When companies are in a low competitive position, they can become highly focused on one product or
service such as Apple and Netflix did when they began. Apple excelled at making an efficient use of R&D,
focusing on price and quality, and by staying in their niche market (schools) in order to gain strength.
When companies are in a turnaround phase, they are focusing on one of three things or a combination
of the following: generating more revenue through aggressive strategies, cutting cost to gain an
advantage monetarily, or reducing assets in order to raise capital and reposition themselves.

SEE GRAPH associated graph for question 6 turnaround phase.

7. Explain and discuss the following corporate strategies: market development, product
development, horizontal integration, vertical integration, concentric diversification, and
conglomerate diversification.
1. Market development-This occurs when a company starts a new market on a local, regional, national
or international level. An example of this would be McDonalds opening stores internationally and
creating a fast food market on a global scale.
2. Product development- This occurs when a company develops new products to sell. An example
would be golf club manufacturers who create new products on a constant basis.
3. Horizontal integration- This occurs when a company expands by purchasing an existing competitor
with similar products/services such as Comcast buying out time Warner.
4. Vertical integration- This is when a supplier/suppliers buy out a distributor.
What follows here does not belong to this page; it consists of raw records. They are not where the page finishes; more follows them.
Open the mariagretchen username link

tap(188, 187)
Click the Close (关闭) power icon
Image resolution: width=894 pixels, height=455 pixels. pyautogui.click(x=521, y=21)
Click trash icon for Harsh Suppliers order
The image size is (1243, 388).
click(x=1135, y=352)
An example of this
would be farmers buying out a processing plant. (Dakota Pasta and Smithfield foods)
5. Concentric diversification- This occurs when a company purchases another company that produces
a related product or service such as when Pepsi bought KFC, Pizza Hut, and Taco Bell.
6. Conglomerate diversification- This occurs when a company buys another company that produces
unrelated products. an example would be Budweiser buying out IBM.